El 8 de septiembre, quitándose ya
la careta, Isabel le escribe una carta a su medio hermano el rey desde
Valladolid. En la misma, haciendo uso de las habituales dosis de cinismo que
son lógicas en enfrentamientos como éste, en los que todo el mundo da golpes
bajos, Isabel argumentaba que, tras la muerte del rey Alfonso, los nobles y prelados del reino le habían
conminado para que tomase para sí lo que heredaba de él, esto es, la Corona de
Castilla; pero que ella, por disciplina y amor hacia su hermano, había resuelto
no hacerlo (lo cual no es cierto; si no lo hizo es porque, con buen criterio,
juzgó que no era el momento).
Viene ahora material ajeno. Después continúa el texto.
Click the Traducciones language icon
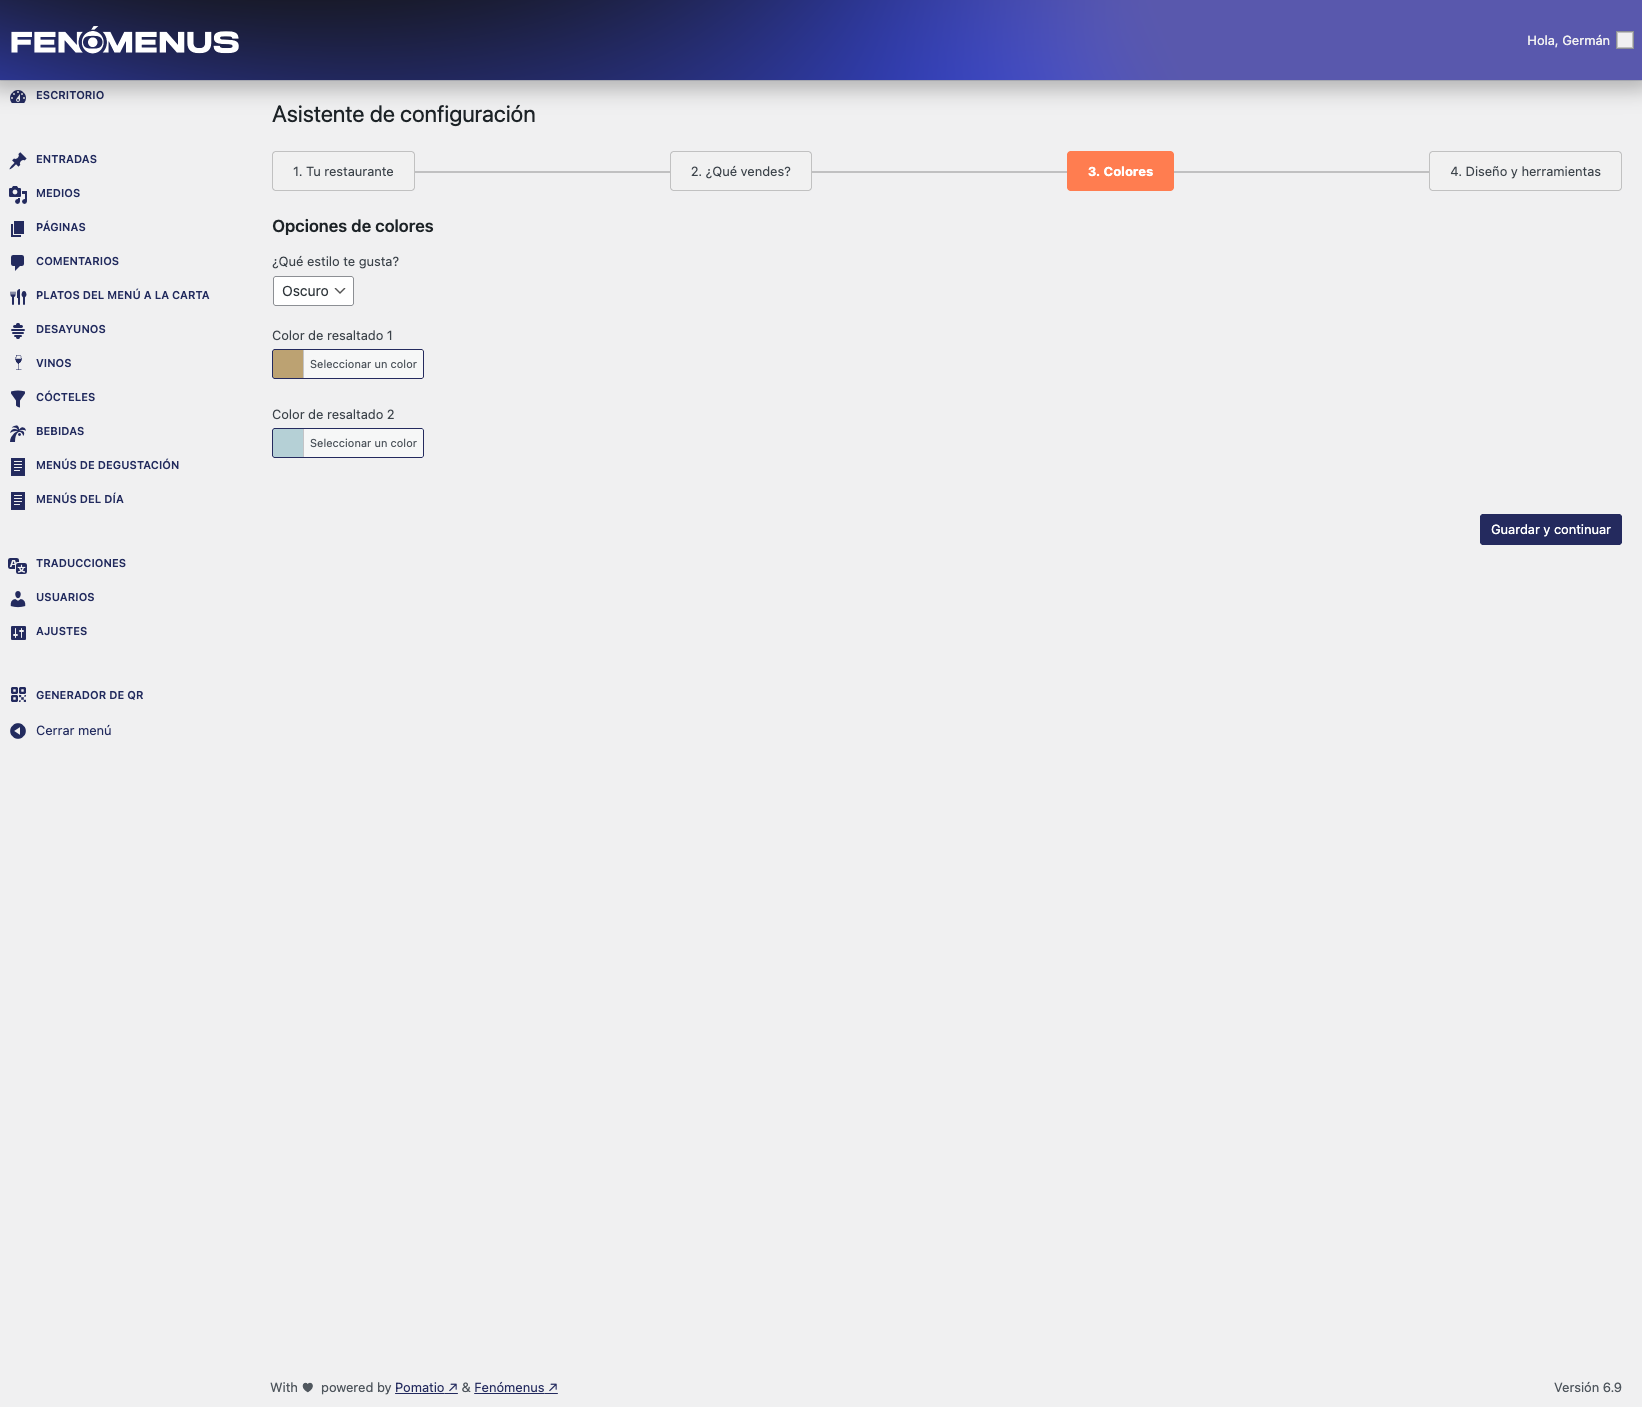Screen dimensions: 1642x1407 [18, 565]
Recordaba, acto seguido, que la habían pretendido
Alfonso V, el hermano del rey de Inglaterra, el duque de Berry y Fernando de
Aragón, y tiraba de CIS para argumentar que en la encuesta secreta entre los
nobles habían quedado claras las preferencias hacia el maño. Luego acusaba a
Enrique, lo cual era cierto, de haber conspirado contra su compromiso con
Fernando (aunque olvidó recordar también que ella se había comprometido
ciscándose en el pacto de Guisando); así como que había ordenado a las
autoridades de Madrigal que la detuvieran. Y, en consecuencia, le decía que lo
mejor que podía hacer era dar consentimiento a su compromiso.
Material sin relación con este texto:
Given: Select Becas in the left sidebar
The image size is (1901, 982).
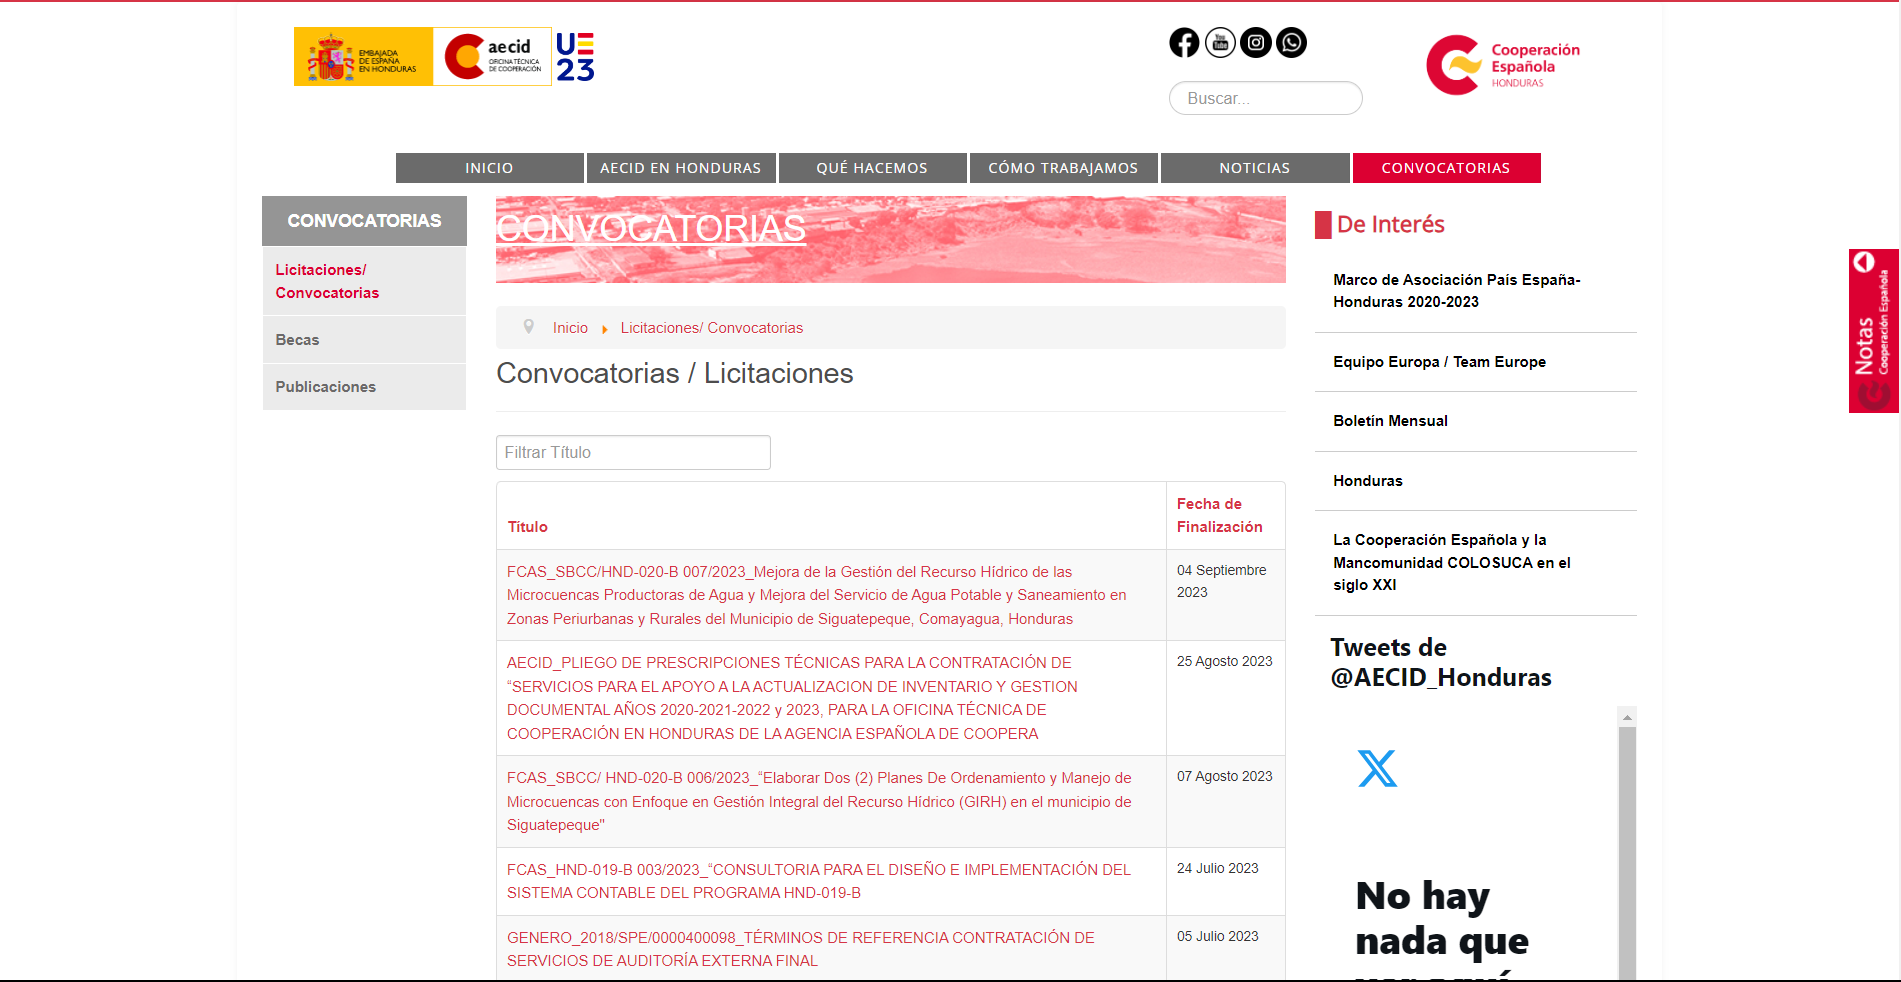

Enrique nunca respondió a aquella
misiva, mezcla de sumisión y orgullo retador. O, mejor dicho, prefirió
responder con los hechos; dio por (malamente) terminada su misión sureña, y dio
orden a sus tropas de que se moviesen hacia Valladolid, sin tener probablemente
muy claro si iba allí para someter a Isabel o para presentarle batalla
definitiva a los nobles que la apoyaban.
Al conocer estas noticias, más
otras que se habían producido antes, Isabel, probablemente, comenzó a dudar.
Con los años creo que trató de moderar esas cuitas y hacerlas parecer como algo
mucho menor de lo que fue; pero yo tengo por mí que fueron unas dudas muy
fuertes. Y la cosa tenía lógica.
Isabel, quien de momento era tan
sólo la infanta de Castilla, había desafiado a su rey legítimo y
constitucional, so to speak: Enrique de Trastámara; y, como dicen los catalanes, a más a
más, había desairado al hermano menor del rey de Francia. Y todo eso lo había
hecho a cambio de una oferta de la que, en realidad, no sabía nada. Porque, la
verdad de la verdad, ¿era Fernando de Aragón un apuesto joven, un avezado
hombre de poder, o un tonto de las pelotas? En puridad ella, que no lo conocía,
no lo podía saber. ¿Le daría herederos fuertes?, pensaba la infanta, obviando
en ese pensamiento el pequeño detalle de que más bien era ella la que tenía los
genes emponzoñados, pues Juana la Loca no lo fue, precisamente, por su herencia
aragonesa que digamos.
En todo caso, para resolver estas
dudas, Isabel envió a su capellán personal, el estupefaciente Alfonso de Coca,
con la misión de conocer a Fernando, catar la merluza (dicho sea en un sentido
espiritual) y luego referirle a ella la calidad del pescadito. También se
acercó Coca por París para conocer a Berry, y de ambos viajes volvió contando
maravillas del aragonés y bastantes pocas cosas buenas del francés. Con esto,
la futura reina se quedó más tranquila.